◆ Task directions:
Below are some records. Return exactly their lines from the one containing "You are a computer-use agent. 695x522 pixels." through the one containing "Enable Shut Down after disk defrag", and drop the pictures.

◆ Source data:
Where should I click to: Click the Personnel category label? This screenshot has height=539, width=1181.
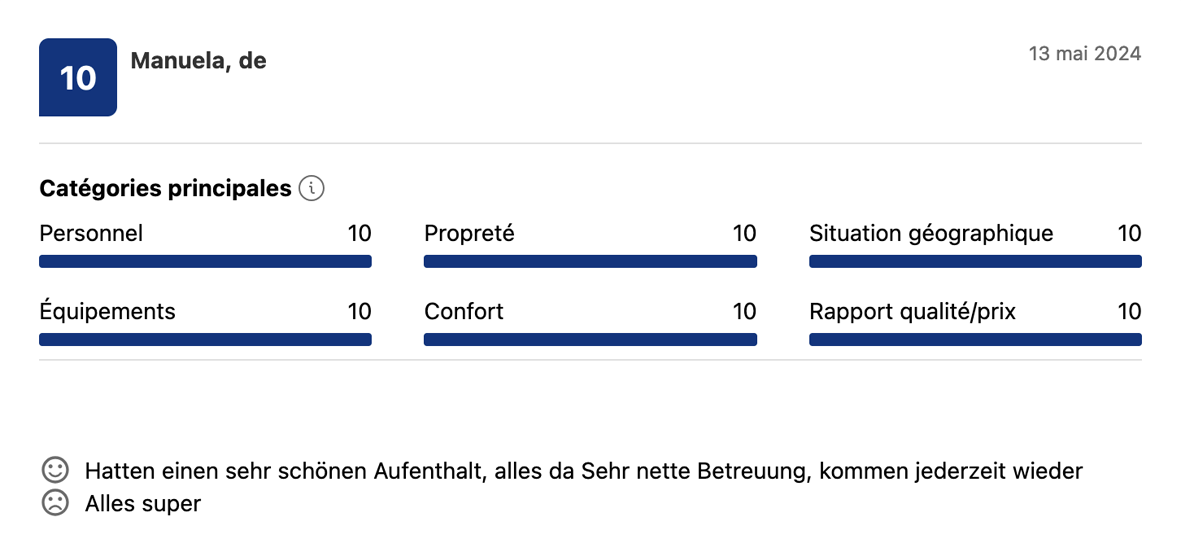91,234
...
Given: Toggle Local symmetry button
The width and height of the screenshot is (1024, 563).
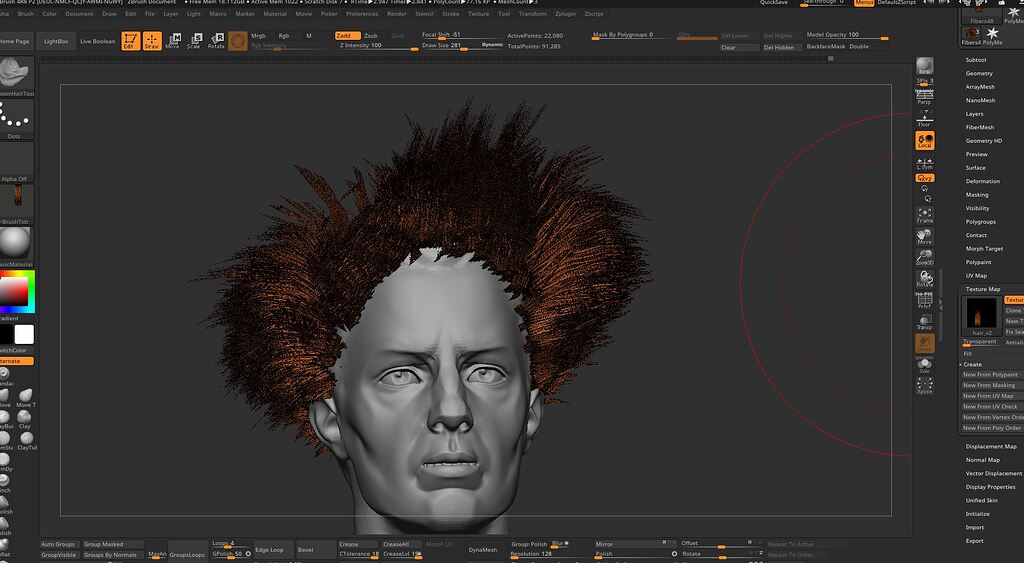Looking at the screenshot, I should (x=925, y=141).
---
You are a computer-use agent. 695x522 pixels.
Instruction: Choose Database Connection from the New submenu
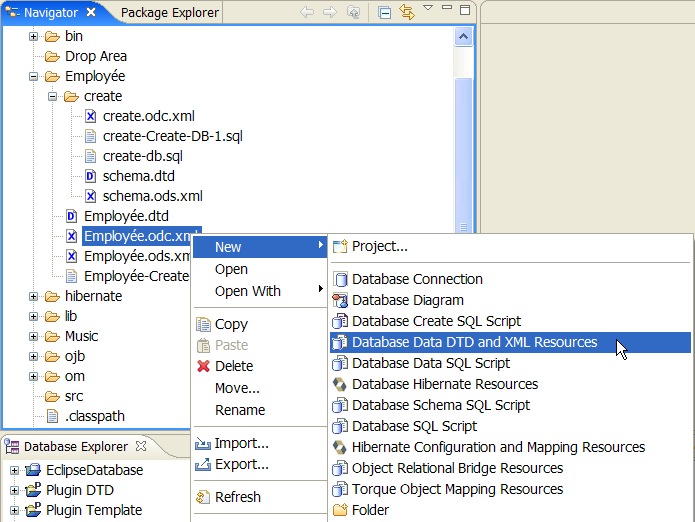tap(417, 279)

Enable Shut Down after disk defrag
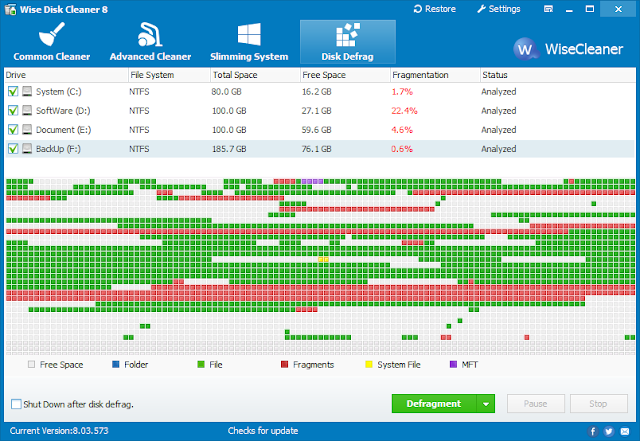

◆ Written answer:
You are a computer-use agent. 695x522 pixels.
Instruction: Choose Database Connection from the New submenu
tap(417, 279)

Enable Shut Down after disk defrag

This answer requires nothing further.